Seine „Beliebtheit“ in Umfragen des Kiewer Internationalen Soziologischen Instituts (KIIS) oder der bereits erwähnten Rating Group stieg nach Trumps verbalem Angriff leicht an, obwohl sie zu diesem Zeitpunkt etwa 57 Prozentpunkte erreichte.
Der Direktor des Kiewer Instituts, Anton Hrušeckyj, erläuterte in einem Interview mit dem Fernsehsender Deutsche Welle, wie sich die Popularität von Politikern entwickelt. „Wenn die Wähler den Präsidenten im Ausland sehen, wenn er auf Gipfeltreffen spricht und um die Unterstützung des Westens wirbt, steigt seine Popularität. Sobald jedoch innenpolitische Themen wie Korruption oder Mobilisierung zur Sprache kommen, sinkt das Vertrauen in Selenskyj“, sagte er.

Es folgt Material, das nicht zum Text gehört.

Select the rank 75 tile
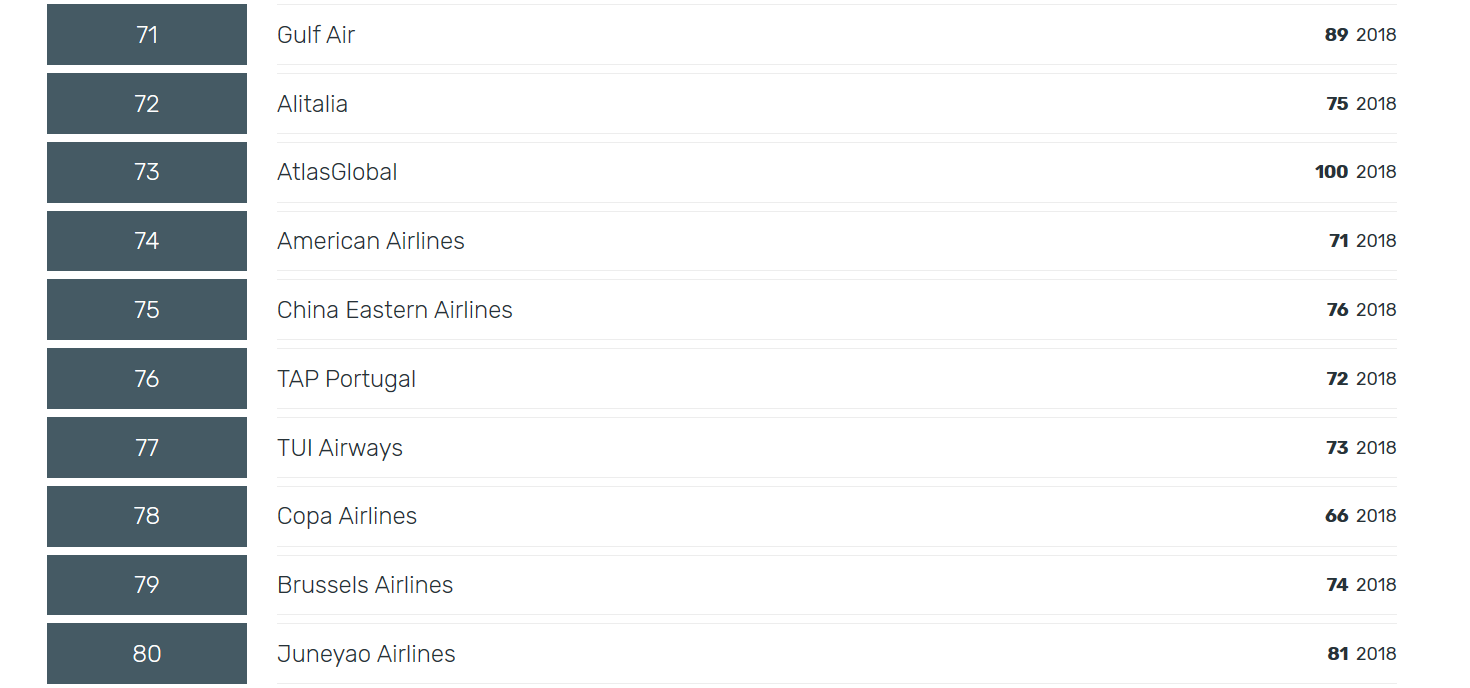 [147, 310]
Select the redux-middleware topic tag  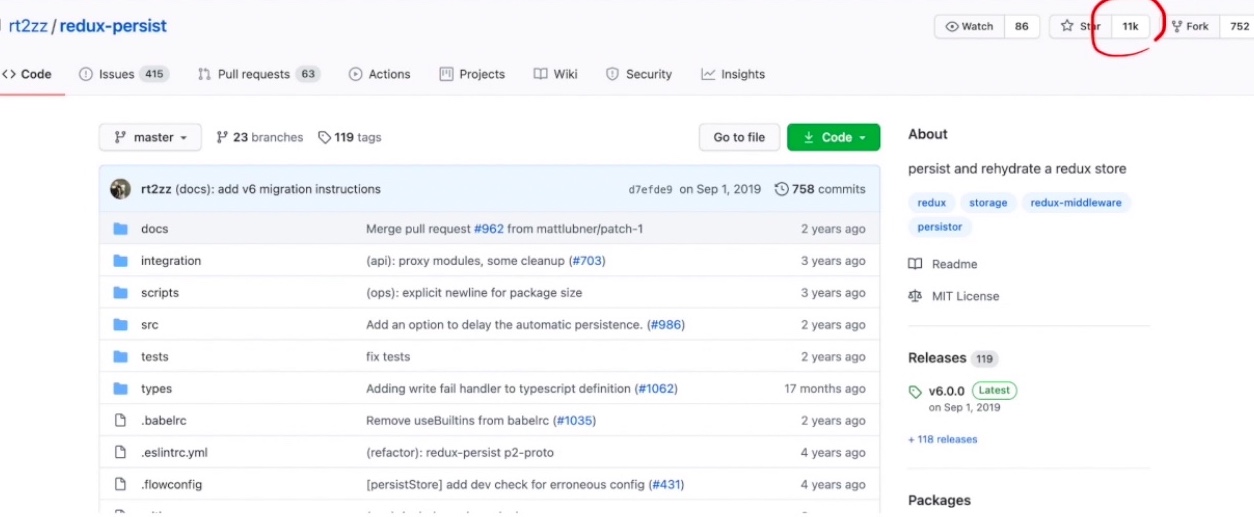click(x=1076, y=203)
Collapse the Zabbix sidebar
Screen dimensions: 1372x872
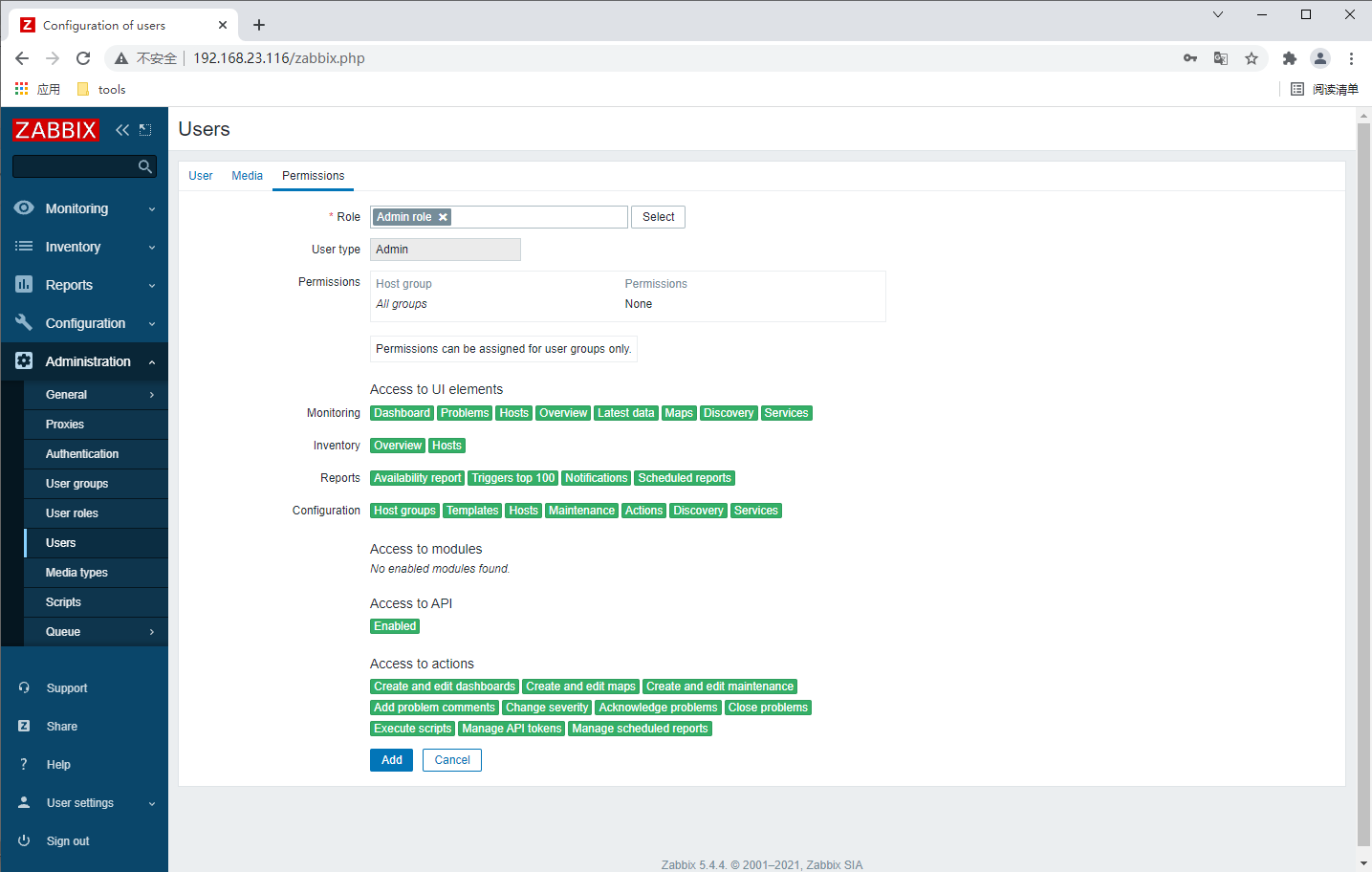pyautogui.click(x=121, y=129)
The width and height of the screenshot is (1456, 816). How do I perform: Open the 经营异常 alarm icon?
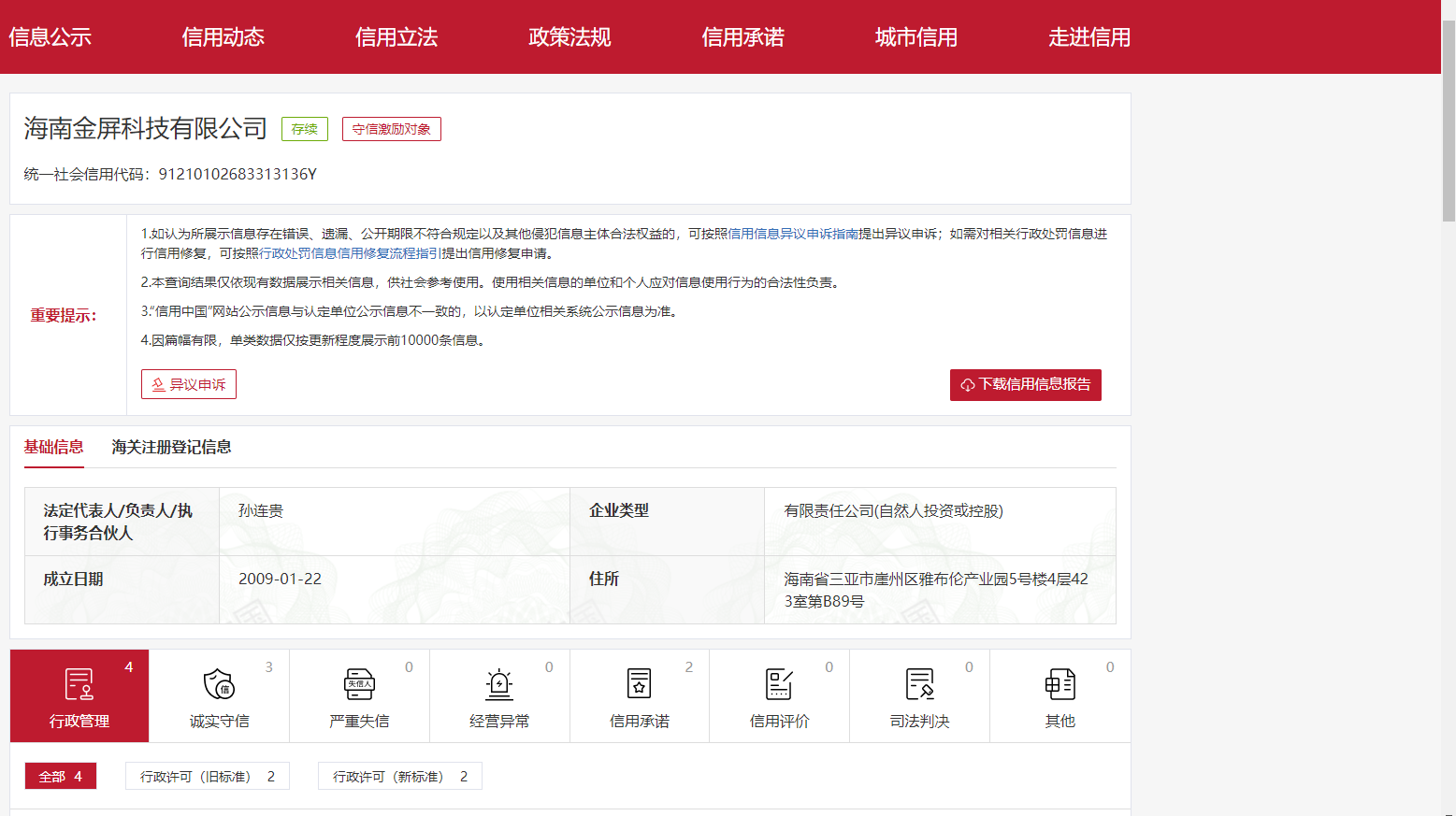[x=499, y=684]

Der Soziologe kritisierte auch die Einbeziehung von Zaluzhny und anderen Militärkommandanten in die Umfragen, da keiner von ihnen die Absicht bekundet habe, bei den Präsidentschafts- oder anderen Wahlen zu kandidieren. Laut Hrušecký verzerrt dies letztlich die tatsächliche Unterstützung der Politiker.
Zu diesen Kommandeuren zählte DW den Direktor des Militärgeheimdienstes HUR, Kyrylo Budanov, sowie Vertreter des umstrittenen Azov-Regiments, Andriy Biletsky und Denys Prokopenko. Jeder von ihnen erhielt jedoch höchstens zwei Prozent der Stimmen.
Die Situation sieht also vielversprechend für Selenskyj aus. Nach der „Abschiebung“ von Zaluzhny auf den Posten des Botschafters im fernen Großbritannien zeigen Umfragen, dass er keinen Herausforderer hat. Bis zum Ende des Krieges könnte jedoch noch jemand aus der Anonymität hervortreten.
Die Wahrscheinlichkeit, dass die Präsidentschaftswahlen bis Ende des Jahres stattfinden, sinkt, da das ukrainische Parlament Mitte Juli einer Verlängerung des Kriegsrechts und der Mobilmachung um weitere 90 Tage bis zum 5. November dieses Jahres zugestimmt hat. Auch die Lage an der Front spricht nicht dafür, da die Friedensverhandlungen und die Bemühungen um eine politische Einigung über einen Waffenstillstand und Sicherheitsgarantien derzeit auf Eis liegen.